Я знал, что должен отрезать мизинец и принести его в качестве извинения за свой подобный проступок. Знал и был готов к этому. Даже не стал закусывать край воротника, а заранее загнал все чувства в далекий уголок сознания, чтобы стоном не показать свою слабость.

Холодная сталь коснулась фаланги пальца и под остротой клинка распался на две половинки белесый волосок.

– Прекрати! – выкрикнул оябун. – Ты мне сейчас тут всё кровью зальешь, а потом свой палец, как ящерица хвост, отрастишь у сэнсэя. Подобный фокус я видел, поэтому мне его снова показывать не надо. Придумайте что-нибудь другое!

Сэнсэй тут же выдернул из моей руки нож, дал мне оплеуху и поклонился оябуну. Я тоже совершил вежливый поклон.

Что придумать? Что придумать, что было бы сопоставимо с традиционным отрезанием мизинца? Я начал ломать голову, но на помощь пришла Мизуки:

– А пусть споёт?

– Что? – поднял бровь оябун.

– Пусть споёт, – улыбнулась Мизуки. – Он как-то заставил меня горланить в караоке, так пусть споёт в отместку.

– А что, интересная мысль, – кивнул сайко-комон. – Если опозорится, то мы будем знать, что выгнали из наших рядов хренового певца.

Почему «выгнали»? Вообще-то я сам уходить собрался!

Но спорить сейчас мне не с руки, поэтому я терпеливо ждал решения оябуна. Иширу Макото лишь пожал плечами в ответ на подобное предложение.

– Что же, спой, Изаму-кун, – сказал оябун. – Спой что-нибудь такое, чтобы взяло якудзу за душу. И если хорошо споёшь, то отпущу и тебя, и твоих друзей. Даже сэнсэя отпущу, хотя этого старого прощелыгу вообще отпускать не собирался. Но если споёшь плохо… Тогда никто из вас не увидит завтрашнего утра. Согласен на такие условия, или струсишь?

Я почувствовал, что все взгляды вновь перекрестились на мне. В этот миг от меня зависела не только моя судьба, но и судьба моих друзей.

Или нет? Или шутит оябун?

На этот раз он не дернул ни одной лицевой мышцей. Похоже, пробил, что я читаю его лицо. И теперь остается только гадать – правда его слова или нет?

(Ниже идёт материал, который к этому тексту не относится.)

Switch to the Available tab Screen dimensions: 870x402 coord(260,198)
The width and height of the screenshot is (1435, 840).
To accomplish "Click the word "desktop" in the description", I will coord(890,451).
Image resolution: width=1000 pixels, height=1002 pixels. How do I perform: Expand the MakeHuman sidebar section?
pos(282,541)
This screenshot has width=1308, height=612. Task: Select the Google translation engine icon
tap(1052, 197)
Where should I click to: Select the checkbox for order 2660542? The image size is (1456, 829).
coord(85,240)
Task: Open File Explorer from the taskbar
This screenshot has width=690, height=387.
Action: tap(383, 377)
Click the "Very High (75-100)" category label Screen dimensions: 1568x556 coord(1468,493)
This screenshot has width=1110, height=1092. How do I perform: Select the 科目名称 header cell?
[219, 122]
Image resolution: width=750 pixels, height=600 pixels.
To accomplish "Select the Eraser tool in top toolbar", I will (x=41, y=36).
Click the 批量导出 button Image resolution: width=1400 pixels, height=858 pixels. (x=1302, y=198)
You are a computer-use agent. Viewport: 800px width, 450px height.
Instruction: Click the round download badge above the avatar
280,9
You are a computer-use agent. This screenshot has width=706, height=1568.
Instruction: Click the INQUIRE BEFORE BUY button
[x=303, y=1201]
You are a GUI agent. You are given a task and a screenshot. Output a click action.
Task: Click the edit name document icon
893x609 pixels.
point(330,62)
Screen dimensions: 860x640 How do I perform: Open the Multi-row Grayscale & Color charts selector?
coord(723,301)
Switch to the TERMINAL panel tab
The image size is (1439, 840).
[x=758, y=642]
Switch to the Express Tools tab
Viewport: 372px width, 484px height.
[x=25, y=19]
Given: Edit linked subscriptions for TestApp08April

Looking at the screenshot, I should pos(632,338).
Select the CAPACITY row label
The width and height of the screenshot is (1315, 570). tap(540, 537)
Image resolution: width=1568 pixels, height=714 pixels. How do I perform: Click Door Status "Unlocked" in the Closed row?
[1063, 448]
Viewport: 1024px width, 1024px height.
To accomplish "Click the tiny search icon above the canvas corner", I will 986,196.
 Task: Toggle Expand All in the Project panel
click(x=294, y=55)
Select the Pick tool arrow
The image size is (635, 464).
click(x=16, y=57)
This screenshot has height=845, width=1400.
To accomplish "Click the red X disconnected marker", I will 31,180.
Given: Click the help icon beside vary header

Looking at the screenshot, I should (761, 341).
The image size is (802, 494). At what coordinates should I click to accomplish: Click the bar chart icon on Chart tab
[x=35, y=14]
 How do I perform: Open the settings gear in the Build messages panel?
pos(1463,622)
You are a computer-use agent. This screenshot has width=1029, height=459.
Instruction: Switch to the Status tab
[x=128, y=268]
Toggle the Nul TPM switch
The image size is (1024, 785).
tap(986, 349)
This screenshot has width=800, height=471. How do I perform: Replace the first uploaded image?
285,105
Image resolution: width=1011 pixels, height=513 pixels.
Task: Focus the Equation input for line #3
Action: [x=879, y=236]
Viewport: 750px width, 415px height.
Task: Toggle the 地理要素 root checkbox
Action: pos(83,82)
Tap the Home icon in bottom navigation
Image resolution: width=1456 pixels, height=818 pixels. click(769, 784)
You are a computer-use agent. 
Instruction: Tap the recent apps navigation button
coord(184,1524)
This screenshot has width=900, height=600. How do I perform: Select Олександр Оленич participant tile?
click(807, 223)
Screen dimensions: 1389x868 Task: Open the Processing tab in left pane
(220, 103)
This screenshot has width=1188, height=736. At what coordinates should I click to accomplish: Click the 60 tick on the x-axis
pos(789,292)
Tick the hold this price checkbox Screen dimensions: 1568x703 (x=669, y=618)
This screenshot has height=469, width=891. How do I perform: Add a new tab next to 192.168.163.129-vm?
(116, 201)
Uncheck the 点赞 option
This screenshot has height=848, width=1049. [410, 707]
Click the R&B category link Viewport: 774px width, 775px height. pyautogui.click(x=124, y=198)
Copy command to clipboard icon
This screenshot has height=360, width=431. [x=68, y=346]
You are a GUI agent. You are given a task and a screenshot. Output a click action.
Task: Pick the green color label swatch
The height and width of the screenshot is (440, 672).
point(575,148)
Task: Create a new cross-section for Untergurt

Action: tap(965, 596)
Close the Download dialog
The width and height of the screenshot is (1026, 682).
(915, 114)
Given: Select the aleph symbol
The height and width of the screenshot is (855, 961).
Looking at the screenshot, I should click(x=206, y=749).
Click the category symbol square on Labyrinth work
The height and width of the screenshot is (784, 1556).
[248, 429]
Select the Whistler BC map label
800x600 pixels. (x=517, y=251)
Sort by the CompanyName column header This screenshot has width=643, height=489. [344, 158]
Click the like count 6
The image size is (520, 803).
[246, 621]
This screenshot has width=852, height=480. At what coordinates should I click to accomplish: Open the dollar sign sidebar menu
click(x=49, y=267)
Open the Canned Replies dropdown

И что спеть такое, чтобы якудзу взяло за живое?

Что спеть? Про кошку, у которой четыре ноги? Что-нибудь сиротское?

А тем временем Мизуки вышла из кабинета и вскоре вернулась обратно, неся в руках гитару. Вот и отмазаться отсутствием музыкального аккомпанемента не получится.

Что же выбрать? Что же выбрать?

Я взглянул на Мизуки, перевел взгляд на сэнсэя, тот усмехнулся в ответ. Киоси, Тигр и Малыш ждали моего ответа.

И я выбрал песню! Тронул струны гитары, они послушно издали перезвон. А потом я неторопливо начал перебор и запел:

– Среди связок в горле комом теснится крик, но настала пора, и тут уж кричи, не кричи. Лишь потом кто-то долго не сможет забыть, как, шатаясь, бойцы о траву вытирали мечи…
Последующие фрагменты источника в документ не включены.